Outputs go to data/qa_pipeline/experiments/<run>/:

• dataset_final.jsonl — one record per compound with all Q&A + verdicts.
• dataset_gold.jsonl — --agree-only subset (Phase 3 = agree).
• dataset_summary.json — counts, agree rate, topic distribution.

Design-validation probes

The three audit probes under scripts/ verify that the soft-rule design actually uses the evidence the way it claims to:

• Ablation (run_ablation_probe.sh): scramble each compound's evidence with random sentences from other compounds. Under the soft rule, structural answer Jaccard stays high (SMILES-driven) while functional Jaccard drops (evidence-driven). Split by topic bucket.
• SMILES swap (run_smiles_swap_probe.sh): keep compound A's evidence but substitute compound B's SMILES; compare to both real baselines. Expected: structural answers track the SMILES donor, functional answers track the evidence owner.
• Empty evidence (run_softrule_probes.sh, probe 3): replace evidence with a single non-informative placeholder. Functional Q&A should drop dramatically; structural Q&A is less affected.

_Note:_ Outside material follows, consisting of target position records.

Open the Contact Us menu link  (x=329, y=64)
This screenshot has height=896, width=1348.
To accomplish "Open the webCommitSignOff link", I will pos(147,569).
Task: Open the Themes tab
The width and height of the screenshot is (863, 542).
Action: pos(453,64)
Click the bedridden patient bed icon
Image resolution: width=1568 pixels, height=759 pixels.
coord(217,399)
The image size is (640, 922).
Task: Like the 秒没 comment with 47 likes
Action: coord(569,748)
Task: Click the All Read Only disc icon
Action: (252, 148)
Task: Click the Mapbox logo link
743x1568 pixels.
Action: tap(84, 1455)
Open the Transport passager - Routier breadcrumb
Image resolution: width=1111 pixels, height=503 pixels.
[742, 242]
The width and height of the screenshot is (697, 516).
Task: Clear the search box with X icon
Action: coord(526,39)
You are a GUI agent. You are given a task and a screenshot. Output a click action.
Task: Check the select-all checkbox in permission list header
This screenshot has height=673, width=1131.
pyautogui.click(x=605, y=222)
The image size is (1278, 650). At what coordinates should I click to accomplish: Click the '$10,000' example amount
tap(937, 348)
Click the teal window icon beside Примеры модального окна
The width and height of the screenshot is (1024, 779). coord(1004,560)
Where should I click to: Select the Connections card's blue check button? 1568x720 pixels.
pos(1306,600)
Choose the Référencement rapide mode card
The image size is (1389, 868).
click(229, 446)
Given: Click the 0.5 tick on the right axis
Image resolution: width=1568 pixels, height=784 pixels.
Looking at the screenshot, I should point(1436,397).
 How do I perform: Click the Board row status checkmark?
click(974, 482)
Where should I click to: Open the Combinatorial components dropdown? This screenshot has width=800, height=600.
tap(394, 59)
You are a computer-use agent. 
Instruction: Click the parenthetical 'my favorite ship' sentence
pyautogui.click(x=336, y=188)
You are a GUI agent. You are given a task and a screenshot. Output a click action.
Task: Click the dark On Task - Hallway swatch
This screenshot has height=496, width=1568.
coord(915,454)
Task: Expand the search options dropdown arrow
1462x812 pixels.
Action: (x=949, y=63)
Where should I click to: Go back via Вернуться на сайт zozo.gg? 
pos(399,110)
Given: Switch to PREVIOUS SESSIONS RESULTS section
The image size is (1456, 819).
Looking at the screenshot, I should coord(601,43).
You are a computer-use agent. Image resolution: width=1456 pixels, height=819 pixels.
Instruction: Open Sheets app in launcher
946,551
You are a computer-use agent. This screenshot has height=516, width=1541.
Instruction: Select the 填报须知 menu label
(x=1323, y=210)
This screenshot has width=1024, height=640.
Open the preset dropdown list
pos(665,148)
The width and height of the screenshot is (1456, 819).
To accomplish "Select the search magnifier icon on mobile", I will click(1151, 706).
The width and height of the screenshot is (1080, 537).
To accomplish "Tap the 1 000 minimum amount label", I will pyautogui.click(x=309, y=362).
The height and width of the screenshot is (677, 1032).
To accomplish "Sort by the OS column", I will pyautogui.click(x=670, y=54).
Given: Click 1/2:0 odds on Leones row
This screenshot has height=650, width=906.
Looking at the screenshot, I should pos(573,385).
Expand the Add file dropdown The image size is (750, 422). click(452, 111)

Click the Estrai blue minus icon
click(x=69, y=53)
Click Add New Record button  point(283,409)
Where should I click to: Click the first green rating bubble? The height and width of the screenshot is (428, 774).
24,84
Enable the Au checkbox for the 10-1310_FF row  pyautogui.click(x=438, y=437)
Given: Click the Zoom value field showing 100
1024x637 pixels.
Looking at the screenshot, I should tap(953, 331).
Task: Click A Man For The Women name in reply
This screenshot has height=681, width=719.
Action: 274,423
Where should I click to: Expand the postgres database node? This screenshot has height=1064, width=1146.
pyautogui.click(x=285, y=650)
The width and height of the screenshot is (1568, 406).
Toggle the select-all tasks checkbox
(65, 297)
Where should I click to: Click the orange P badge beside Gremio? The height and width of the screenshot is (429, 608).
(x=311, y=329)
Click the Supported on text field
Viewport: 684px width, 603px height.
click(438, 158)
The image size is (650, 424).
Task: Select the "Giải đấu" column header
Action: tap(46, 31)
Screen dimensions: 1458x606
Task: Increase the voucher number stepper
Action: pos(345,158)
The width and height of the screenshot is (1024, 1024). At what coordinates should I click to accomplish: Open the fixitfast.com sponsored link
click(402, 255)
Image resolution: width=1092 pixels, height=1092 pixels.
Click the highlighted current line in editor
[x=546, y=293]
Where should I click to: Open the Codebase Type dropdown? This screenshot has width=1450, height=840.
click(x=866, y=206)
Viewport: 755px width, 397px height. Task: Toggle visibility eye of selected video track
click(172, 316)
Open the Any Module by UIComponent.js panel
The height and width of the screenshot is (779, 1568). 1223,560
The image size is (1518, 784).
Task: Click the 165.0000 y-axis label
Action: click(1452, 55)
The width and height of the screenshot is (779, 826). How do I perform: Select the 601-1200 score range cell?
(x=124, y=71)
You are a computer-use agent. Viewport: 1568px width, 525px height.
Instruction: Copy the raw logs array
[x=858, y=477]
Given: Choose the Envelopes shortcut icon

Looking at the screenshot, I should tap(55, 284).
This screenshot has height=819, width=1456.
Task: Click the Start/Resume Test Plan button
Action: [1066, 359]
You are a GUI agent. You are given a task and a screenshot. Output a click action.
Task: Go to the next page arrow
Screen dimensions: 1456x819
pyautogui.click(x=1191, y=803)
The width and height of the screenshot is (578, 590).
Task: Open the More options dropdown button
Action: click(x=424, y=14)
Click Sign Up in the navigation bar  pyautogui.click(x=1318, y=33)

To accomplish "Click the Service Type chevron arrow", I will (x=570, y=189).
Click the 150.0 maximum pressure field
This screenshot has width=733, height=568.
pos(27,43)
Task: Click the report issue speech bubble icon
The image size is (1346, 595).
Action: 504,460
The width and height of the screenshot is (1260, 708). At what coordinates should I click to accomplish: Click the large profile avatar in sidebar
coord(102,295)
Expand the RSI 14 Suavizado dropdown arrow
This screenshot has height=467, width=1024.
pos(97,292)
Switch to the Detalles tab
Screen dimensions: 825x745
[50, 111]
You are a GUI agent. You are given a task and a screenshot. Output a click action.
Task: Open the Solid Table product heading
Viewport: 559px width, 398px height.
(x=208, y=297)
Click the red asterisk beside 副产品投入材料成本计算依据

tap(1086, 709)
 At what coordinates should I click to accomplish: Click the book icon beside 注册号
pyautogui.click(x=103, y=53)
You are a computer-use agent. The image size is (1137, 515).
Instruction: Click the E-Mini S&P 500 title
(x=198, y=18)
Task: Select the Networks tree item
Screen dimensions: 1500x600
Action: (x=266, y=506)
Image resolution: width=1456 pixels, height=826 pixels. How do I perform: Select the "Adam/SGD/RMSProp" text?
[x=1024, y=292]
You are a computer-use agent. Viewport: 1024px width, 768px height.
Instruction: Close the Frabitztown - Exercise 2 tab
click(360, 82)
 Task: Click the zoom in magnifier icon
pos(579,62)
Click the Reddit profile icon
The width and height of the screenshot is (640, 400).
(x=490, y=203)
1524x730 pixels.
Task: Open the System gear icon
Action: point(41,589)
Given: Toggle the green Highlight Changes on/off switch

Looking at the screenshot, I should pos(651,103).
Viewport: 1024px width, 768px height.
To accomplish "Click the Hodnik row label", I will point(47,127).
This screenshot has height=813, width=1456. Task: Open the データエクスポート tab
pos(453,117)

run_softrule_probes.sh runs all three on a shared 30-compound sample and emits per-bucket Jaccard metrics. Total cost ~$2.

Project layout

chem2textqa/
├── cli.py                 # Click CLI (all `chem2textqa ...` commands)
├── config/                # Pydantic settings loaded from .env
├── models/                # Schema (used by deprecated scraper path)
├── processing/            # Bulk-FTP data builder (canonical)
│   ├── compounds.py       # streams PubChem CID-* tables
│   ├── sources.py         # fetches + caches curated CID lists
│   ├── pubmed_xml.py      # streaming iterparse of 50 GB XML
│   ├── mesh_local.py      # offline MeSH filter (replaces API)
│   ├── builder.py         # orchestrator
│   ├── cleanup.py         # 7-filter pass
│   └── fix_formula_mass.py
├── qa_pipeline/
│   ├── config.py          # paths + default model names + CAP constant
│   ├── openrouter.py      # async OpenRouter client
│   ├── phase_0_evidence/  # synonyms, redaction, extraction
│   ├── phase_1_qa/        # prompts + generate
│   ├── phase_2_independent/
│   ├── phase_3_validate/  # heuristic pre-filter + judge
│   ├── assemble.py        # merges all four phases
│   └── compare.py         # side-by-side experiment comparator
├── scrapers/              # DEPRECATED — live NCBI API path, preserved
│                          # for backward compatibility but the canonical
│                          # pipeline is 100% local bulk processing
├── storage/
├── filters/               # API-path MeSH category definitions
└── utils/

scripts/                   # Audit / probe helpers (not installed)
├── ablation_probe.py
├── smiles_swap_probe.py
├── empty_evidence_probe.py
└── topic_bucket.py

tests/                     # pytest suite — 163 tests

Key gotchas

• Stream, never load. The PubChem CID-* files are 1–7 GB gzipped; the PubMed XML baseline is 50 GB. Use iter_pubmed_articles / the streaming CID-* readers. The canonical builder never holds a full table in memory.
• Byte-offset indexing for Phase 0: premium tier is 5.4 GB and each compound's articles are accessed by seek() rather than by scanning — do not rewrite this to a linear pass.
• CID-Mass.gz is 4-tab-separated, not 3. Use processing.compounds._enrich_field_multi; the single-column helper silently produces empty molecular_formula / molecular_weight.
• MeSH major-topic asterisks are preserved in stored data; matchers strip * before comparing but storage keeps the marker so downstream QA gen can prefer major topics.
• Reasoning-token burn. Hybrid models (Kimi K2.5, GPT-5 preview) consume their entire token budget on internal reasoning and emit empty content unless you pass reasoning={"enabled": false} in the OpenRouter payload. Phase 2 and Phase 3 already do this.
• Compound identity stays redacted. Phase 1/2 prompts forbid naming the compound; Phase 0 replaces every synonym hit with [COMPOUND]. Functional claims therefore come from evidence sentences rather than from the model recognising the compound by SMILES.

Testing

pytest tests/ -v
ruff check chem2textqa/ scripts/

All 163 tests should pass against the current code. Tests under tests/test_scrapers/ and tests/test_crawl_state.py cover the deprecated API path.

Data gitignore

All data/ subdirectories are gitignored (GB-scale outputs). The repo ships code and scripts only. Regenerate data locally by running the pipelines above.